Elliss2018 · 13/02/2019 22:38

So sorry you're going through this, especially when you've got a brand new baby! What a bastard! Thanks

OKhitmewithit · 13/02/2019 22:48

What a jerk. Flowers for you OP

GrandTheftWalrus · 13/02/2019 23:10

My ex husband cheated all the time. I'm sure there was prostitutes etc as well. I even saw pics hed uploaded to a seedy site and yet he still denied it.

That was all before we got married. Yep I still married him. I was young and stupid.

It turned me into a controlling, neurotic woman. I wouldn't let him even go for a night out without going myself etc. That was no way to live.

I finally broke free in 2014 when I met my now fiance and I'm glad I did.

People said we looked so happy but it was all a front.

Now I am happy but my fiance knows I can be paranoid etc and it very happy to show me anything and help me through it rather than punching me for asking like my ex did.

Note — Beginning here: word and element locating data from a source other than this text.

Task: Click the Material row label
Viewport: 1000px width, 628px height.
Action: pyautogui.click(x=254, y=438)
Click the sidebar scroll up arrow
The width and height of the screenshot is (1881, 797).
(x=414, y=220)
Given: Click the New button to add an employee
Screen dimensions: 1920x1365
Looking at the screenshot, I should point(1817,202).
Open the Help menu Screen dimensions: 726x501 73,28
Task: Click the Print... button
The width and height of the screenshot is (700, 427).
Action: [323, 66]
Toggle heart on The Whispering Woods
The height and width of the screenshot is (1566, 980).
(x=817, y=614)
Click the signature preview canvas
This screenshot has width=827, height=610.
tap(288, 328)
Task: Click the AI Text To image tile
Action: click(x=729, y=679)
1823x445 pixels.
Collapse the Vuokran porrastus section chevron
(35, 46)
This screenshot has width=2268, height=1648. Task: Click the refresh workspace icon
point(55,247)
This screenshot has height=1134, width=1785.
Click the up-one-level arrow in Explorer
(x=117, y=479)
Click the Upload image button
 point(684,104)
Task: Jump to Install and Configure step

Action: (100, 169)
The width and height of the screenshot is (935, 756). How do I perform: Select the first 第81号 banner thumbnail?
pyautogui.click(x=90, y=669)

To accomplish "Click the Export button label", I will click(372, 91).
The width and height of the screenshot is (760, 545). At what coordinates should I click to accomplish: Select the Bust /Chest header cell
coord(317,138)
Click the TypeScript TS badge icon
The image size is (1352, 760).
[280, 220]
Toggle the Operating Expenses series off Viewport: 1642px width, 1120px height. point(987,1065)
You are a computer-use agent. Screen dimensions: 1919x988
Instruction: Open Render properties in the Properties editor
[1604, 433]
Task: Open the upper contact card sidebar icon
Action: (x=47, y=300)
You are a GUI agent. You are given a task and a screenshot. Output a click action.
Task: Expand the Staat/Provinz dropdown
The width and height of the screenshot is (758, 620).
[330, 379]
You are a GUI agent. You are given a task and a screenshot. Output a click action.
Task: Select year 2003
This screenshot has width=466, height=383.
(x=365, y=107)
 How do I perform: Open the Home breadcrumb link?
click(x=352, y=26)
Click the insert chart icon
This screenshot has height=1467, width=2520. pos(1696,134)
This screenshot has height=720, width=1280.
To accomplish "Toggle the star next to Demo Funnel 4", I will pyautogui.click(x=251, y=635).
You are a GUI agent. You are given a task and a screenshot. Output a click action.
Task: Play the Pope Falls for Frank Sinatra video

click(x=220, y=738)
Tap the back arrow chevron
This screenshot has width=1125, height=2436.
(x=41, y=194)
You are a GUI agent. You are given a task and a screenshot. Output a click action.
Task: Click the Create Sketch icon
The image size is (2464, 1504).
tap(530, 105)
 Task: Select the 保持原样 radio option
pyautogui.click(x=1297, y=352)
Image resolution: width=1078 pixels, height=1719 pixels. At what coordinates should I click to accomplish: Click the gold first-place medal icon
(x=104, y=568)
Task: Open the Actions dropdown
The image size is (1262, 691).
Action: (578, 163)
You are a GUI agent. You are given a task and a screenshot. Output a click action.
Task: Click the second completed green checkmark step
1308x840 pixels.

MrsElijahMikaelson1 · 13/02/2019 23:11

Hope you’re ok x

littleyellowpencil · 13/02/2019 23:13

ThanksThanksThanks

MadeForThis · 13/02/2019 23:15

I would try and establish the truth yourself. Don't rely on him to tell you what happened. You won't believe it anyway.
Meet access to the laptop again. As hard as it will be you need to know what happened and when.

Then you can decide if you want to stay.

LittleDoritt · 13/02/2019 23:24

I'm so sorry. I don't think I could keep it in for long and I wouldn't be able to stay.